When meditation becomes part of your daily routine you will experience more spaciousness and calmness. You will also have more clarity of your own thoughts and emotions.When we practice with a good motivation and clear instruction the qualities of calmness, compassion and clarity will arise.
Meditation can also help us uncover the vast and profound qualities of mind. Through this inner realization we can achieve a state of happiness and contentment that cannot be obtained from external things such as wealth, status or relationships.
So, a good reason why meditate is that these qualities help us to deal with the challenges of life and be more mindful of how we can benefit others.
What is Shamatha meditation?
Shamatha is the sanskrit word for calming the mind. Specifically it is the methods to cultivate or develop a calm, focused mind, which in English we call ‘meditation’. A direct translation of shamatha to English is more accurately ‘calm abiding’
In the Sanskrit word, the first two syllables, shama, refer to “peace, calm” and “slowing or cooling down”.The second syllable tha means to remain or abide.
Most of the time, our mind is a whirlwind of agitated thoughts. Our thoughts are obsessive concerns with the past, conceptualization about the present, and concerns about the future.
This means that, generally, our mind is not resting peacefully and experiencing the present moment at all.
The origins of meditation practice
The Buddha identified two mental qualities that arise from meditation practice that lead to realization:
Shamatha, calm abiding, which steadies, composes, unifies and concentrates the mind. This is an experience of peaceful happiness.
Vipashana, insight, which enables one to look into, explore and understand conditioned phenomena.

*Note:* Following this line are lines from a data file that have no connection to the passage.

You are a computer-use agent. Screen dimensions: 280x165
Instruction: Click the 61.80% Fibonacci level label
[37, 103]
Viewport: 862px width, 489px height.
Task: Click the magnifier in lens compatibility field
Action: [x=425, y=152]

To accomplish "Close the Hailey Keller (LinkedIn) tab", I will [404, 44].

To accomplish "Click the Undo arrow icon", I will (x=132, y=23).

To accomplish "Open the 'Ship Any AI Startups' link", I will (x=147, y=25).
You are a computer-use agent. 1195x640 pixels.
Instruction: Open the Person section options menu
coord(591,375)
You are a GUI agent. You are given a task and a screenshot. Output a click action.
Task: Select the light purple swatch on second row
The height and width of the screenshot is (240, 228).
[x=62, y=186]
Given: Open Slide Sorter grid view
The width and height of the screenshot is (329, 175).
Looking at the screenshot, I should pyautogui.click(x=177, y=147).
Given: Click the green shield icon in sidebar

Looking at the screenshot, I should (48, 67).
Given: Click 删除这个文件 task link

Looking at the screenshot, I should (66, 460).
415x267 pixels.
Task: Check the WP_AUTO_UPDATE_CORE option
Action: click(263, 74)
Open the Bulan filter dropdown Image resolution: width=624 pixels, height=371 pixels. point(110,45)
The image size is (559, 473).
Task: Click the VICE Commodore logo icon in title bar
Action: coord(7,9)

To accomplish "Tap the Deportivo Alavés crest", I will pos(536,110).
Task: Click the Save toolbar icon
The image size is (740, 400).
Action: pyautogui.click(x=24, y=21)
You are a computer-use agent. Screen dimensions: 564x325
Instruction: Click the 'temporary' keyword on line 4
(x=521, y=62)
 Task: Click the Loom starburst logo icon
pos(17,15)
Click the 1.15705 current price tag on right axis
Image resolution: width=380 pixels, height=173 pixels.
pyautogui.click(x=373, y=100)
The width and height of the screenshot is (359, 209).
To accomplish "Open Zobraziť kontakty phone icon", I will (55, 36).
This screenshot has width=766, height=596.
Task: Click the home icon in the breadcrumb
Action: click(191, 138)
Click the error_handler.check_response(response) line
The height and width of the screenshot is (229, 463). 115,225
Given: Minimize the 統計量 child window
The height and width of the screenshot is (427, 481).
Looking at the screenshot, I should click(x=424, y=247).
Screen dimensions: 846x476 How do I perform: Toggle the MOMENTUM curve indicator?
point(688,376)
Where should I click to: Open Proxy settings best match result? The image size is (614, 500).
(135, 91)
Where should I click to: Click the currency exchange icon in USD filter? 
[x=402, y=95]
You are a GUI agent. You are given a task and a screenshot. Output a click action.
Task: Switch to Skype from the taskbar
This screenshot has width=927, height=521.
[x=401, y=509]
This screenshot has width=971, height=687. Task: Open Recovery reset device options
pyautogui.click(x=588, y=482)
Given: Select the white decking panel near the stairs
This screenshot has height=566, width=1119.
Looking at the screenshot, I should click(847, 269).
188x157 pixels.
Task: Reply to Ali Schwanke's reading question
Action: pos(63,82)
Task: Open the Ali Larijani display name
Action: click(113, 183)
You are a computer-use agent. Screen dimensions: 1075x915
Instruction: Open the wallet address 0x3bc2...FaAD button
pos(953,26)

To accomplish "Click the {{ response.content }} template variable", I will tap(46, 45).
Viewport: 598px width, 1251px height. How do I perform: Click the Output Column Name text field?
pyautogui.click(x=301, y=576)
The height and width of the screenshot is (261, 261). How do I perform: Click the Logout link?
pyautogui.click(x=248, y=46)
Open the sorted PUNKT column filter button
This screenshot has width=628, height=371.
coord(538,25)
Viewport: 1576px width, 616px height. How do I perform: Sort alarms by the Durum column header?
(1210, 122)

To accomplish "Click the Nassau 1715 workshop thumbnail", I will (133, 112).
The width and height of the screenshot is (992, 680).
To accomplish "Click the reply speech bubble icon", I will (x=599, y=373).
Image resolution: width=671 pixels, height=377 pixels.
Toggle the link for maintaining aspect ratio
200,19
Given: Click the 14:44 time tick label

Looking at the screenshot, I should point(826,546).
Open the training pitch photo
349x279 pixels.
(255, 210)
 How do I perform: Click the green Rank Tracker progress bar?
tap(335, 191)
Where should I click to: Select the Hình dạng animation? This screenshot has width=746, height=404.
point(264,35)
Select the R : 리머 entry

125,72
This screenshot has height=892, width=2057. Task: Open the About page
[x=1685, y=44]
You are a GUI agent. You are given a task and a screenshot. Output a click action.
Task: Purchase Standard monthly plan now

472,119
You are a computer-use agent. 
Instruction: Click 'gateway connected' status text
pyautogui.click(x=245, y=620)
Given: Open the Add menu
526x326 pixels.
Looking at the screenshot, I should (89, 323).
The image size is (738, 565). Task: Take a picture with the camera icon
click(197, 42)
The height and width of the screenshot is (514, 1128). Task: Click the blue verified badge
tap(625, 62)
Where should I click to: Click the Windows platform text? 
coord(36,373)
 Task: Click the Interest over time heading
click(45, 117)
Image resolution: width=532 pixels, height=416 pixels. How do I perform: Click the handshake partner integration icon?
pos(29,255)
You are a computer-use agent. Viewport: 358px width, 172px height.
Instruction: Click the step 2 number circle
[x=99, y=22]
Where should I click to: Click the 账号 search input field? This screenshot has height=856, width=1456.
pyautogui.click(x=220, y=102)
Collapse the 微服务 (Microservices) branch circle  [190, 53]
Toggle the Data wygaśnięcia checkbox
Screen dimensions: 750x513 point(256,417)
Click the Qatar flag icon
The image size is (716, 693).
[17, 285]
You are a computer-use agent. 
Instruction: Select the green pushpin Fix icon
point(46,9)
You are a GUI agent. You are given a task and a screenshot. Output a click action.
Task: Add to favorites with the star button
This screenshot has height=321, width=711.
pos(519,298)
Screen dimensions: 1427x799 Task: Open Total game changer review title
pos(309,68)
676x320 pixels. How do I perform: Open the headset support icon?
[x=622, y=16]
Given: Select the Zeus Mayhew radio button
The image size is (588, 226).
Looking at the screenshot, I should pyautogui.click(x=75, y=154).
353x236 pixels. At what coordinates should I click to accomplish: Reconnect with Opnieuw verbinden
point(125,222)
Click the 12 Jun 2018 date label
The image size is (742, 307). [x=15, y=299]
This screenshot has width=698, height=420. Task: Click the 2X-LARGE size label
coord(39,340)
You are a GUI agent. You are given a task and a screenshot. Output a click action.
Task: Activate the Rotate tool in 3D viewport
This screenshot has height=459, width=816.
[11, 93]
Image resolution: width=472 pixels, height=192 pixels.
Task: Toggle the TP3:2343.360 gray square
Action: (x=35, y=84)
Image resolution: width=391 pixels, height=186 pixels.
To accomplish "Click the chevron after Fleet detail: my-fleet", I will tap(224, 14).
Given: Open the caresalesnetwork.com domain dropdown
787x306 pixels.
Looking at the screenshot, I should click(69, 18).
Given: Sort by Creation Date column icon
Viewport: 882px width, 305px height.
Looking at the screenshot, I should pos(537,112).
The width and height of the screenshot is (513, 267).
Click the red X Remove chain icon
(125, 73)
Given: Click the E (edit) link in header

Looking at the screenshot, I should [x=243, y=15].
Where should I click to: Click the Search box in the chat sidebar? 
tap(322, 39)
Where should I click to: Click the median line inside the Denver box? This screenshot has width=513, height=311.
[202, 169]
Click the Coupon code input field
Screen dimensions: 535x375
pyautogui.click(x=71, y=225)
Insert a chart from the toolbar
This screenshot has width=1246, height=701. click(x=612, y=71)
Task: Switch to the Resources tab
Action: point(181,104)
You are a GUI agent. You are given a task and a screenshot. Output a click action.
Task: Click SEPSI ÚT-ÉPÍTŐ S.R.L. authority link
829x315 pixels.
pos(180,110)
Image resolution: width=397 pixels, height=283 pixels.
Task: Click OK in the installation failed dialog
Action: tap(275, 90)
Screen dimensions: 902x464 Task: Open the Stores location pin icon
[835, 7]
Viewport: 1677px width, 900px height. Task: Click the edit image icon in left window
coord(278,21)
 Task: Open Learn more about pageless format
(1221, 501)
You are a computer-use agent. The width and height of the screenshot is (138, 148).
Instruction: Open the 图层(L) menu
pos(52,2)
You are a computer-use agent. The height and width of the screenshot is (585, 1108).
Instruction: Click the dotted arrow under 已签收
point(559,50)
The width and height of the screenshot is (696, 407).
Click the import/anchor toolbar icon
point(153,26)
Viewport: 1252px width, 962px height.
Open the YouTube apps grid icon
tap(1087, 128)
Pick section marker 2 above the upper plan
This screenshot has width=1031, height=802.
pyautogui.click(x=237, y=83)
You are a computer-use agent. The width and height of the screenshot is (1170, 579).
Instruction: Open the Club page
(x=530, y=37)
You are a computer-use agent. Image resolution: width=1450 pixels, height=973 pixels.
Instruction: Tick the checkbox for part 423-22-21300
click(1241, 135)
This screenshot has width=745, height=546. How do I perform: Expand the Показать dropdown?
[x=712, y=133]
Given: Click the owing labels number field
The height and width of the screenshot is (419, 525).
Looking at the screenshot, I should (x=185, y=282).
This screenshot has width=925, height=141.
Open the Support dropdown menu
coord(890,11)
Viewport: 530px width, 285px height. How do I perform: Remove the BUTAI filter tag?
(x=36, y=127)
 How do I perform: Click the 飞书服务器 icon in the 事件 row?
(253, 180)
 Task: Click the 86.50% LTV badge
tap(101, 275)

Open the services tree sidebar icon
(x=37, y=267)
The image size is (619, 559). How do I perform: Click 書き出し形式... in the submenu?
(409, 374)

This is an experience of seeing into the nature of things and having clear understanding of the world and our minds.
These two mental qualities of calm abiding and insight are the ways to gain realization and Buddhahood.
Later Buddhist Masters like Asanga (4th CE) taught the Nine stages of abiding or training the mind and Atisha (10th CE) incorporated shamata into the Lo-jong or Mind Training teachings.